Nuestra mente es un elemento central e indispensable de nuestra humanidad. Es ahí dónde no solamente nacen las ideas que terminan por transformar a nuestro mundo, pero es también con lo que sentimos, procesamos, y comprendemos todo lo que que vivimos día con día. Es el punto de partida de nuestros pensamientos, emociones y acciones. Se trata de lo más íntimo y único para cada persona.

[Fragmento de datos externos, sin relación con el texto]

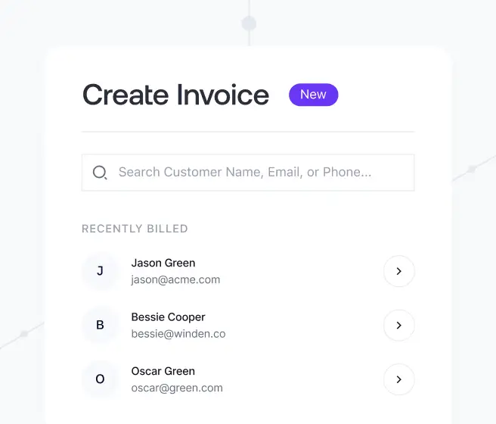
Task: Select the B avatar for Bessie Cooper
Action: coord(100,326)
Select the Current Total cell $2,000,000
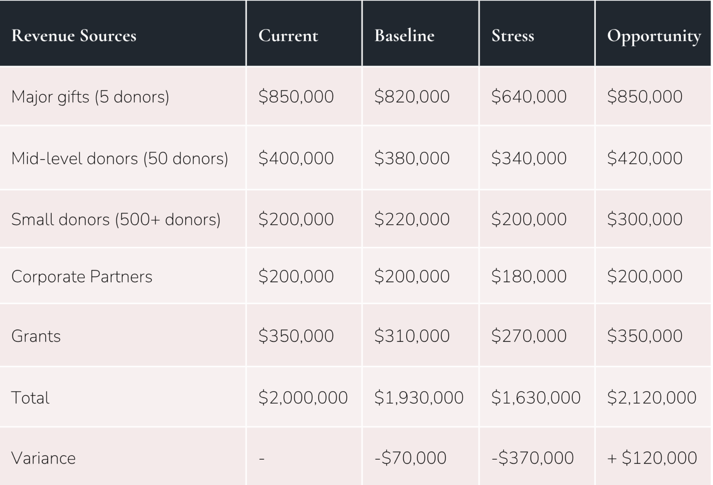 coord(303,397)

Ahora bien, los avances en la ciencia y la tecnología han sido exponenciales en las últimas décadas, con innovaciones en áreas que antes se pensaban imposibles. Una de ellas es precisamente el propio cerebro humano a través de la llamada neurotecnología: el desarrollo de herramientas con el potencial de revolucionar el funcionamiento del sistema nervioso. Como lo ha explicado el neurocientífico Rafael Yuste, uno de los pioneros en este campo de investigación, estas herramientas nos permitirían llevar un registro de la actividad cerebral o incluso interferir en ella.

Esto traería excelentes noticias para quienes han luchado con enfermedades psiquiátricas y neurológicas, o también para quienes han perdido capacidades sensoriales en accidentes graves. Al mejorar nuestro entendimiento del cerebro, también lo hará nuestra capacidad para poder curar estas enfermedades y mejorar ampliamente el bienestar de estas personas. No obstante —y sin dudar de las buenas intenciones detrás de estos esfuerzos— resulta imperativo que no prescindamos de una seria reflexión sobre los límites éticos de estas innovaciones.

El desarrollo de la neurotecnología también implica la posibilidad de que la autonomía del ser humano sea vulnerada a un grado completamente inédito. Lo que ocurre en el pensamiento de una persona –hasta hora algo íntimo y que la propia persona puede conocer– podría ser accesible a terceros. Las consecuencias son múltiples y profundas. La privacidad mental sería cosa del pasado. Los comportamientos de un individuo resultarían susceptibles de ser alterados. Los pensamientos –conscientes y subconscientes– podrían ser mercantilizados, como ya ha ocurrido con los datos personales que recopilan las redes sociales. La persona podría perder control sobre lo que la hace ser: su propia conciencia.

Sin embargo, no caigamos en la alarma desmedida y actuemos con cautela. Como toda innovación tecnológica, hay que mitigar los riesgos a la vez que preservamos los beneficios que pueden llegar a quienes necesitan de ellos. Por eso es indispensable que los parlamentos nos anticipemos con legislación sobre las neurotecnologías que estén entrando en el ser humano.

Un ejemplo a seguir está en Chile. Junto con personalidades de la vida política y científica, tuve la oportunidad de participar en un encuentro sobre el proyecto de ley de neuroprotección que próximamente será sometido a consideración del Congreso Nacional.

Esta propuesta buscar reconocer y legislar los llamados neuroderechos, para proteger tanto la privacidad mental como la integridad individual de las personas de cara al desarrollo de las neurotecnologías. El alcance de esta iniciativa también contempla una reforma para que esta protección esté incorporada en la Constitución Política de la República de Chile, garantizando la autonomía personal. No es sencillo que la ley siempre esté a la par del desarrollo tecnológico pero tenemos una responsabilidad ética. Con los pasos que se han tomado en Chile, el resto de los países deberíamos seguir el ejemplo y trabajar para asegurarnos de que la neurotecnología sea un instrumento para el bienestar de la humanidad.